According to FDA Draft Guidance published in March 2010, a pharmacokinetic (PK) study should be conducted in patients with impaired renal function when the drug is likely to be used in such patients and when renal impairment is likely to mechanistically alter the PK of the drug and/or its active metabolites. One example of this is if the drug or a principal active metabolite is eliminated renally. This is also a consideration if a drug is metabolized through the liver because renal impairment may inhibit certain pathways of hepatic and gut drug metabolism. As a result, a PK study in patients with renal impairment should be conducted for most drugs intended for use to treat chronic disease.

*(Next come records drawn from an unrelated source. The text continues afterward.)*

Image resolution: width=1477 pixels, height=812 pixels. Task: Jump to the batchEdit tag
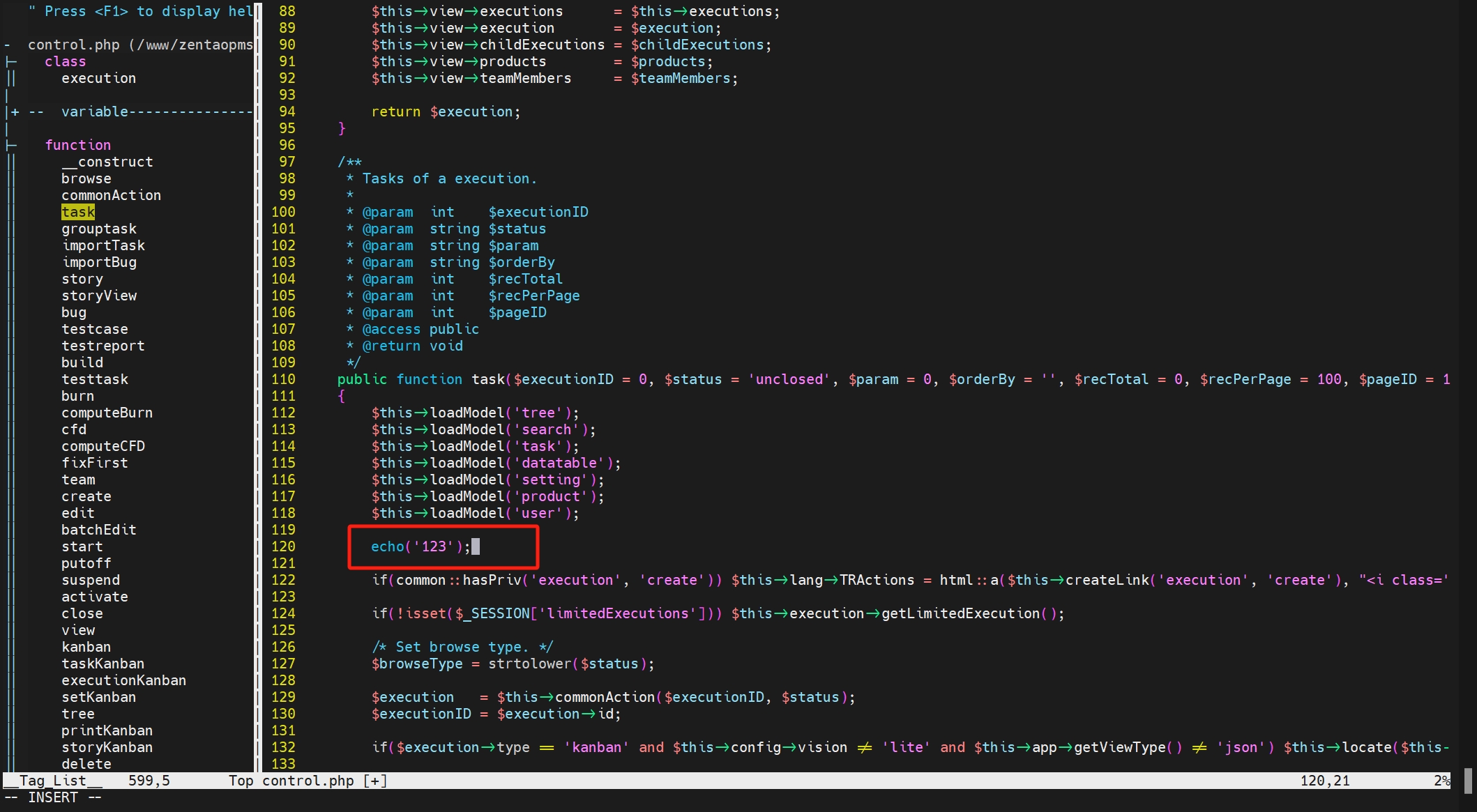click(98, 530)
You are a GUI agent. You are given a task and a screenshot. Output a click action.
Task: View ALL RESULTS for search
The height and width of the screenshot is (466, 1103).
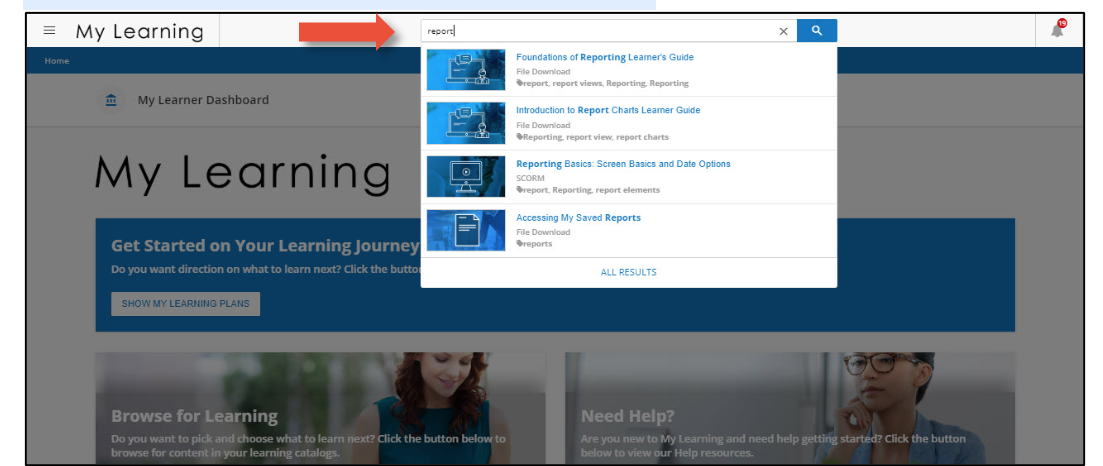(x=628, y=272)
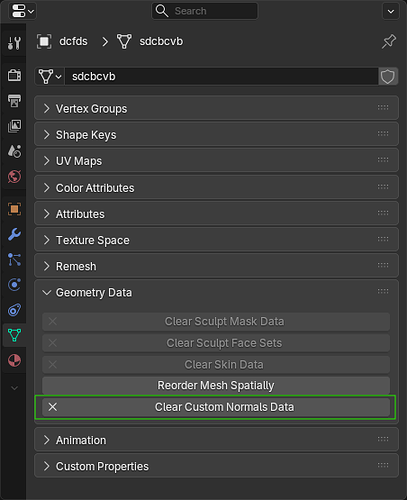Open the Modifiers wrench tab
407x500 pixels.
pyautogui.click(x=14, y=235)
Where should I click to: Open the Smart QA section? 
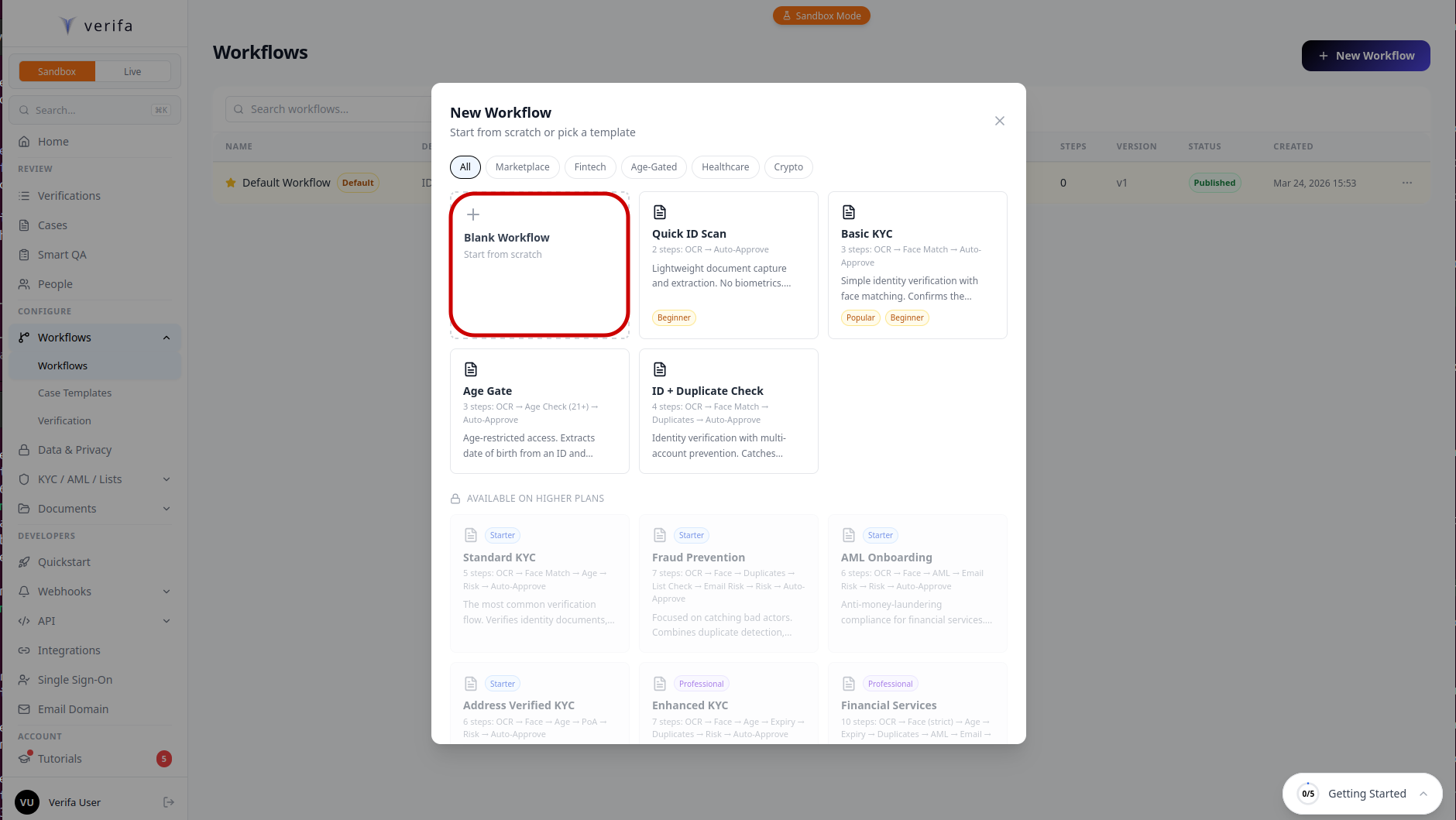(61, 254)
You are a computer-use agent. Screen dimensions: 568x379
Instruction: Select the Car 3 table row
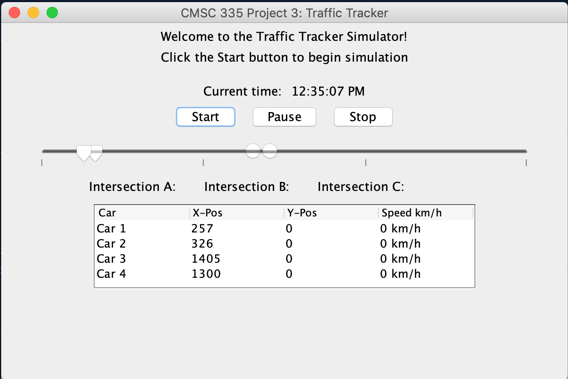284,259
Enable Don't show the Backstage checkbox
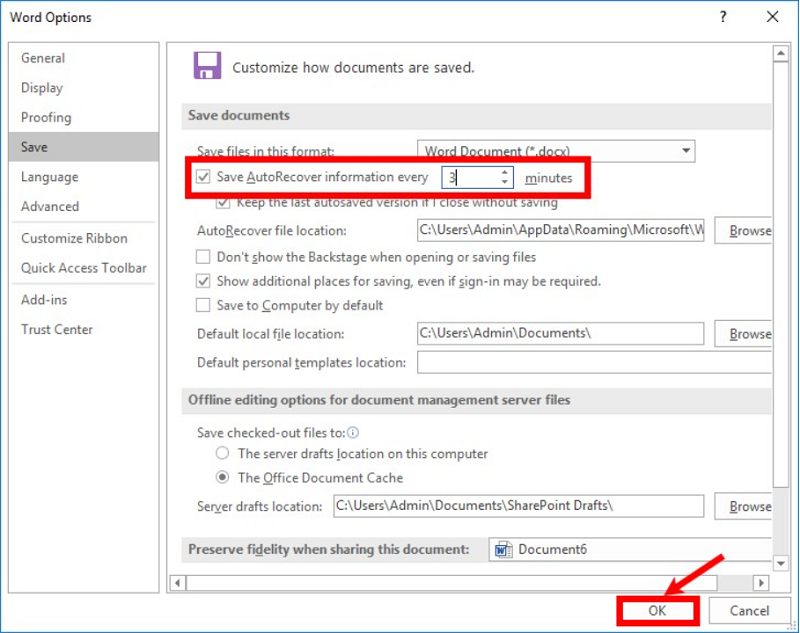 coord(204,257)
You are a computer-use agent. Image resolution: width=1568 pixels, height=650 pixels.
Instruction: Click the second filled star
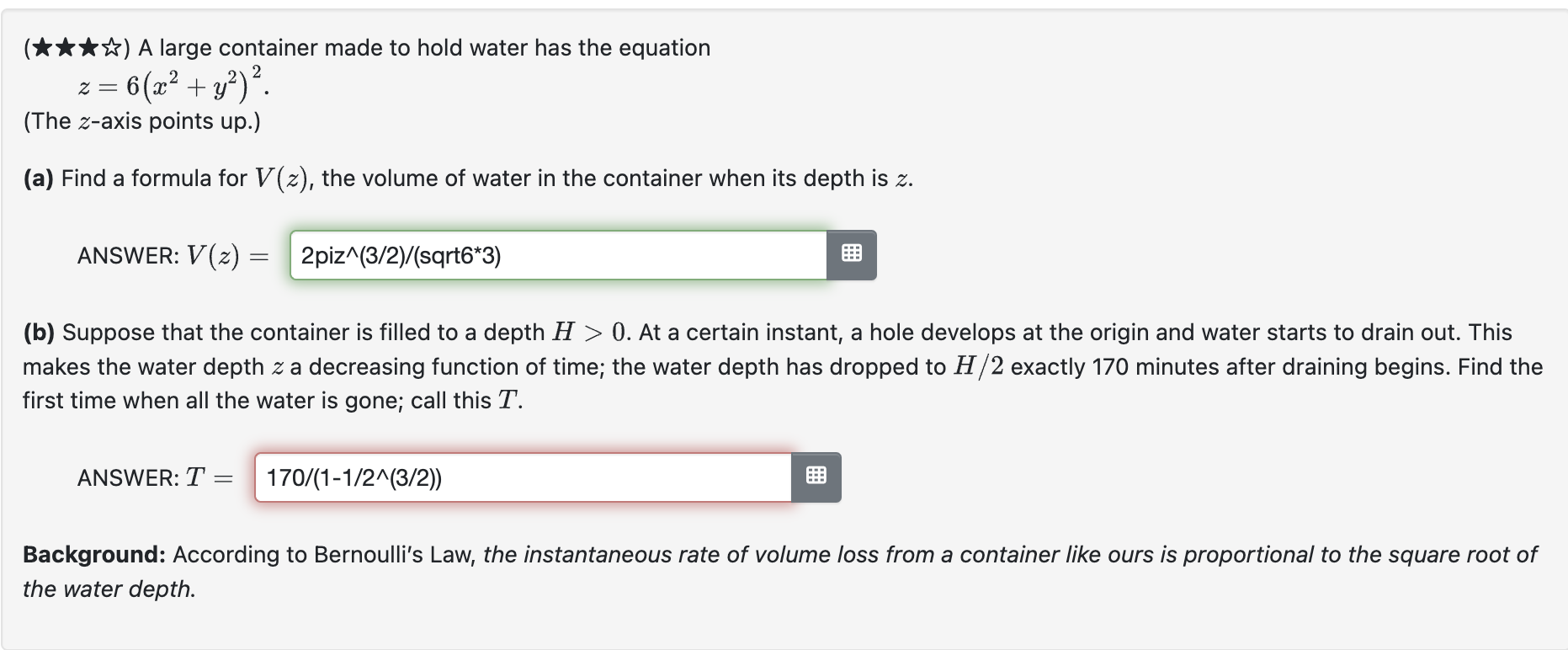tap(65, 47)
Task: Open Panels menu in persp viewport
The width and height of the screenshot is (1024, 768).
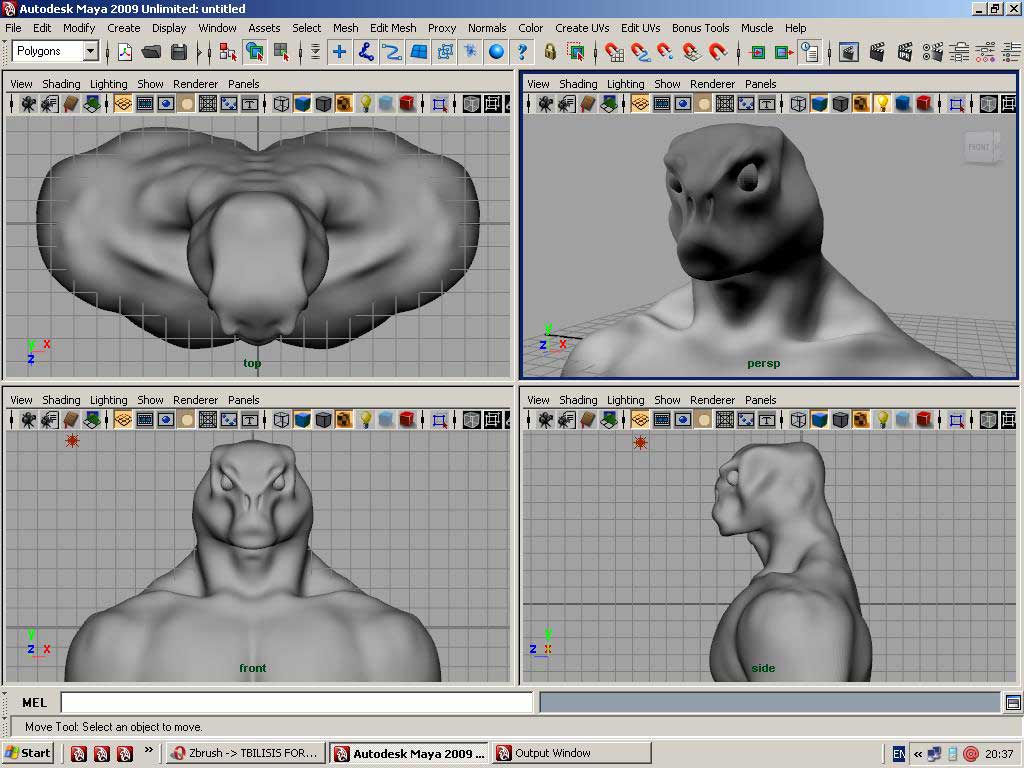Action: tap(760, 84)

The study evaluated the tolerability, pharmacokinetic and pharmacodynamic effects of a treatment of secondary hyperparathyroidism after a single dose administration to patients with mild, moderate and severe renal impairment (not requiring dialysis), and a control group (age and gender matched normal healthy volunteers). The strategy was to evaluate the effect of the compound on an equal number of patients with different stages of impaired renal function.
A restrictive protocol made it difficult to recruit study volunteers; finding patients with moderate/severe renal impairment who met the strict inclusion/exclusion criteria of the study presented the major challenge to completing enrollment. Patients also needed to be confined for approximately 62 hours (or three nights) followed by three consecutive daily outpatient visits during the winter holiday period.